The institute was famous but – conveniently – located in the small northeastern city where Shelly lived, a former steel city near the town where she and Anders had grown up. In a vague way he’d always known it was here, but he’d never actually seen it before. Now, owing to delayed flights – a day lost in Athens, hours in Paris, a detour to Ireland for cheap fuel – Shelly had to drive him straight to the institute from the airport.

Dry flakes of snow slithered on the highway like sand tossed under their front wheels. It was noon, overcast, the light white. They’d been talking about everything but illness: the logistics of his trip and setting up the appointment; how long it had been since they’d seen each other; Shelly’s new perm.

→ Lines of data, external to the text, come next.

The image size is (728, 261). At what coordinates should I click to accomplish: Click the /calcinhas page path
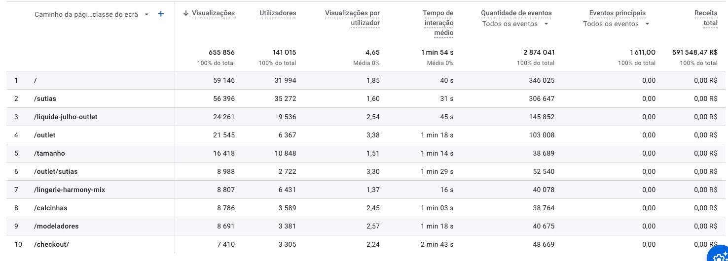click(50, 208)
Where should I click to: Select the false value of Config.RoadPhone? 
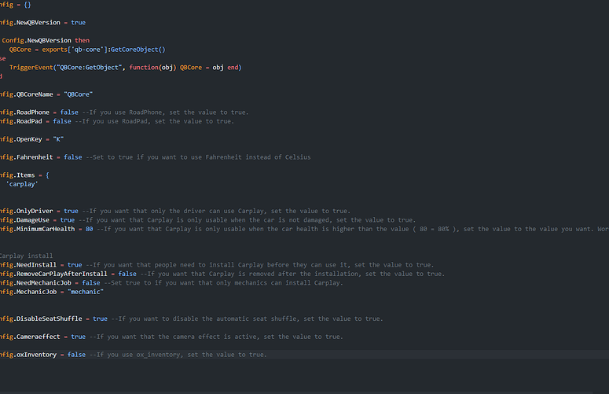tap(69, 112)
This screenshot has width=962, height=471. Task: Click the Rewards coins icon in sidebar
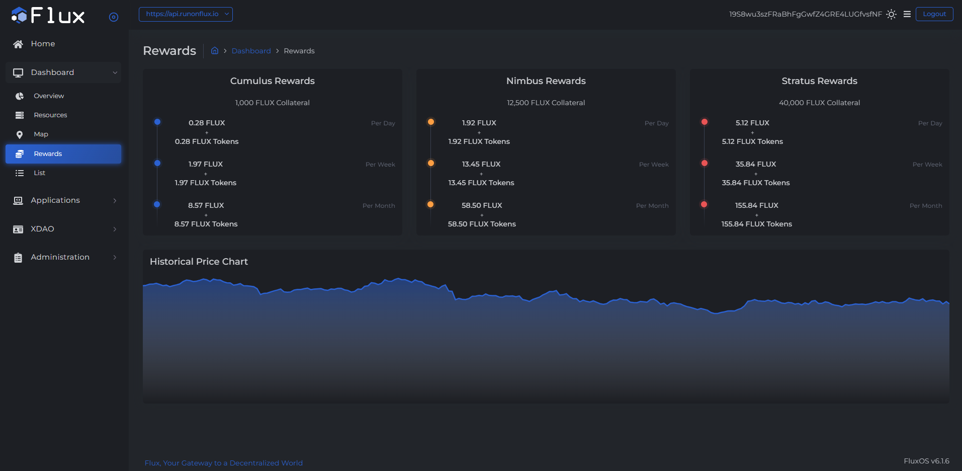pos(20,154)
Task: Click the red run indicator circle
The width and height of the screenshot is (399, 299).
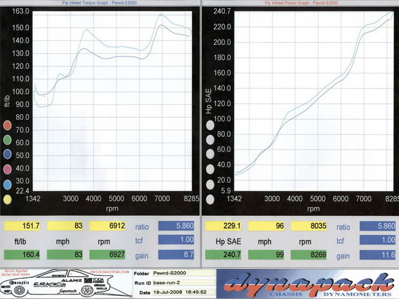Action: [7, 125]
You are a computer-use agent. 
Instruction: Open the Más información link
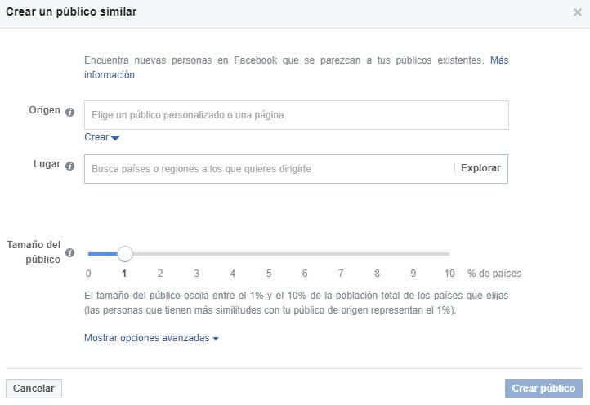[x=499, y=60]
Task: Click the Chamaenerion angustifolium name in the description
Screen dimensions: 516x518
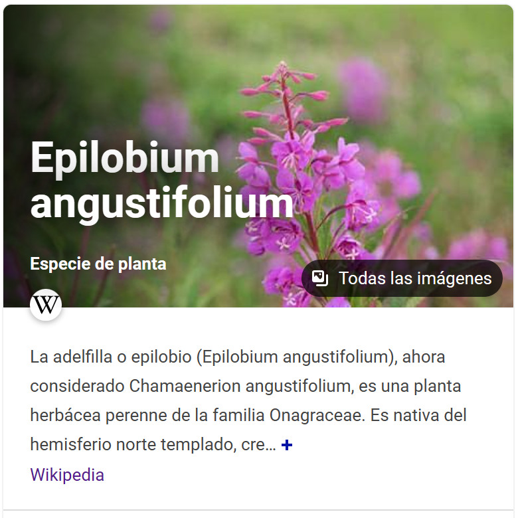Action: [240, 386]
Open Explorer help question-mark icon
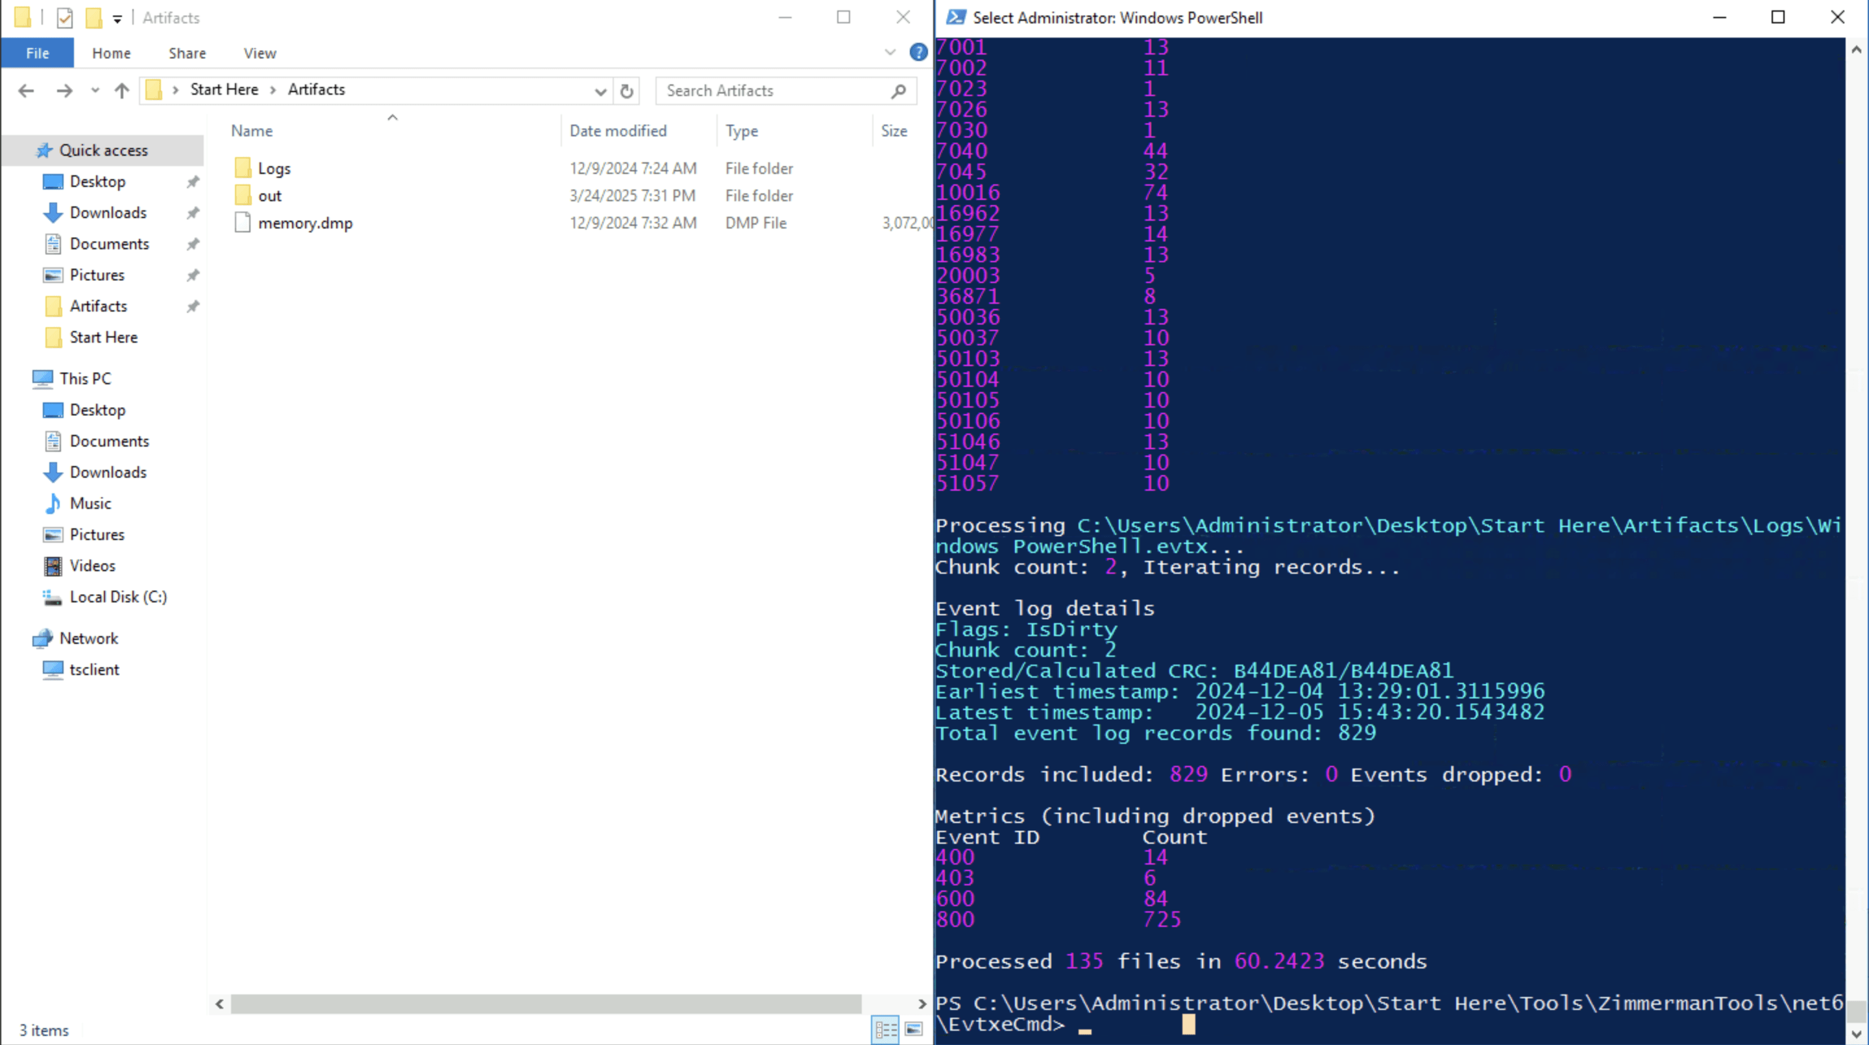The width and height of the screenshot is (1869, 1045). coord(918,53)
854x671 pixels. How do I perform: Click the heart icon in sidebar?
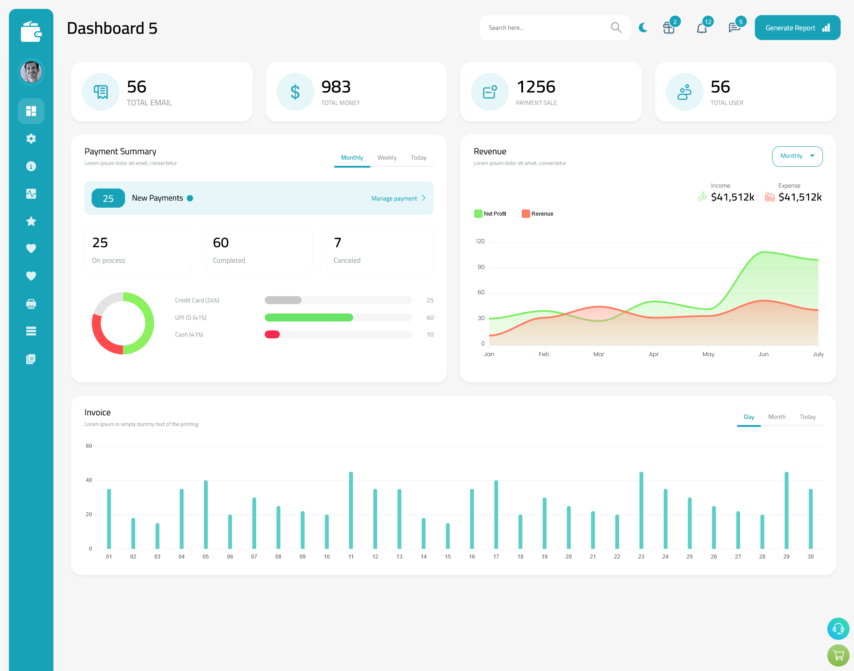pyautogui.click(x=31, y=248)
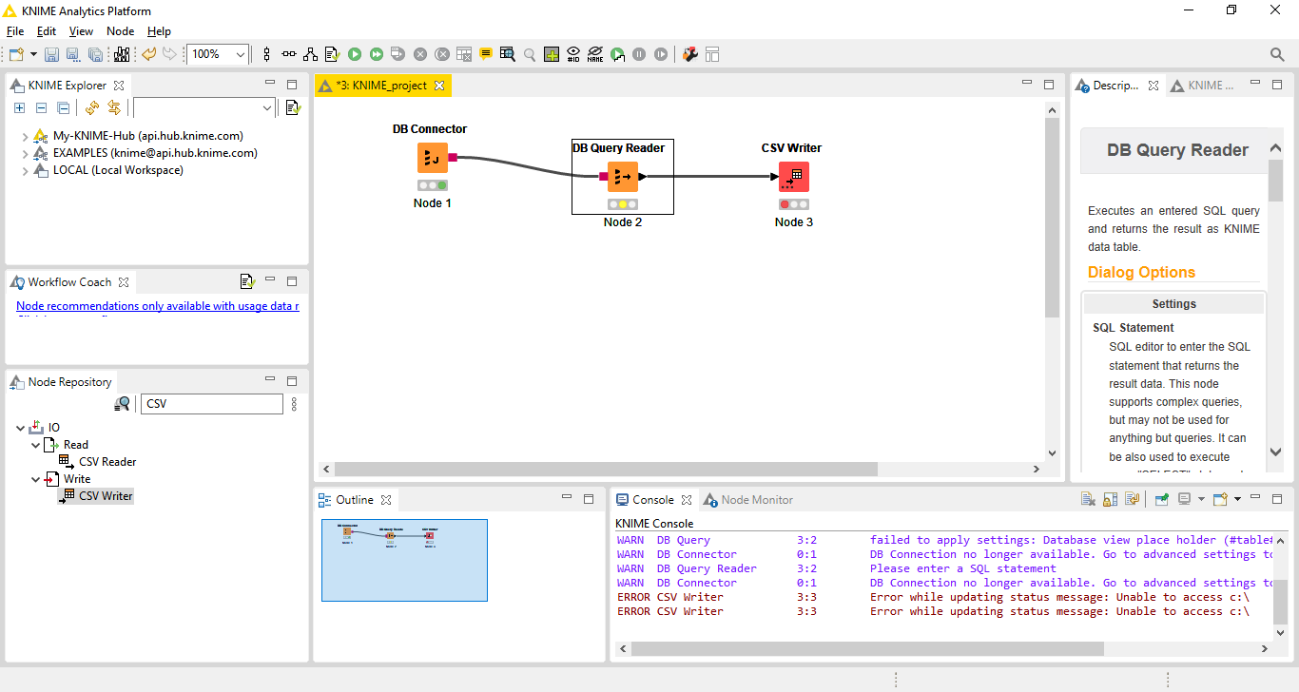
Task: Switch to the Node Monitor tab
Action: pyautogui.click(x=755, y=500)
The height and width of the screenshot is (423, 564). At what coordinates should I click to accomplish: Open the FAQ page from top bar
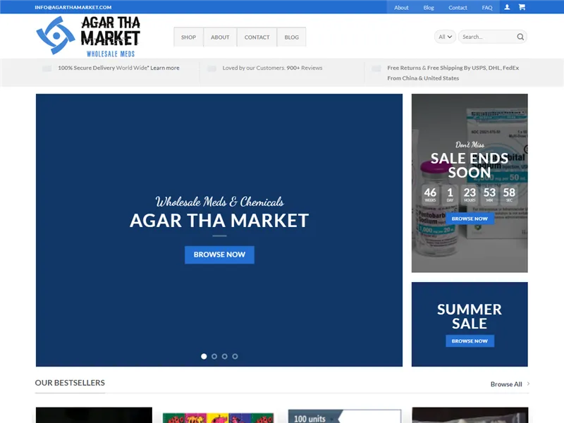pos(486,6)
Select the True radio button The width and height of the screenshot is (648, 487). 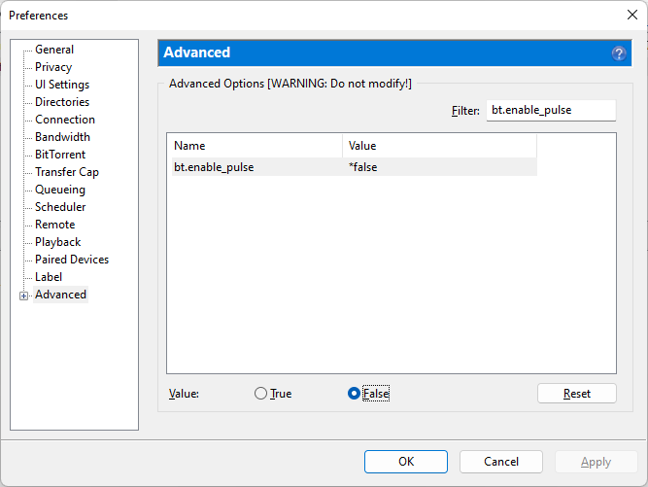[x=260, y=393]
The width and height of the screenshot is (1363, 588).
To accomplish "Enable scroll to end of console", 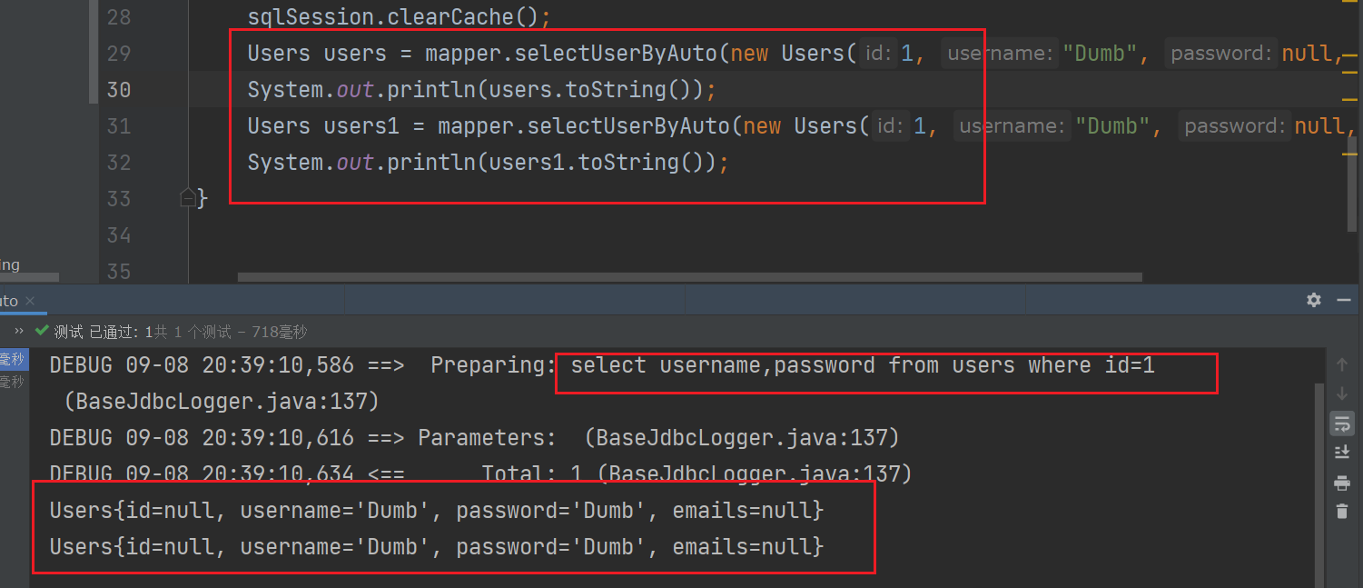I will click(x=1341, y=452).
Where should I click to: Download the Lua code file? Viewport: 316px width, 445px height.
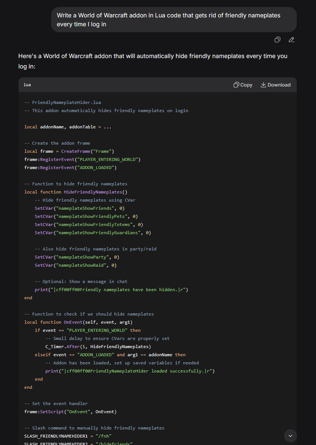coord(276,85)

She was younger than Anders but bigger, physically ungraceful, and when she asked him in her serious way what he thought of her hair, he wondered if she’d had it done for his sake, as a gesture of optimism.

“It’s very nice,” he told her, and she nodded, considering the compliment for a mile or two before bringing up her other news. With a man Anders had heard about but hadn’t met yet, she’d been looking to buy a house. The market offered bargains if you were willing to put in some work on a place, and they were; they just hadn’t found the right place yet, though they’d agreed on their neighborhoods of choice. The local references in her conversation, along with his own jet lag and the impression of cleanliness and order that always stunned him on coming home (even the traffic here was so quiet!), made his own contributions to the conversation seem less and less necessary.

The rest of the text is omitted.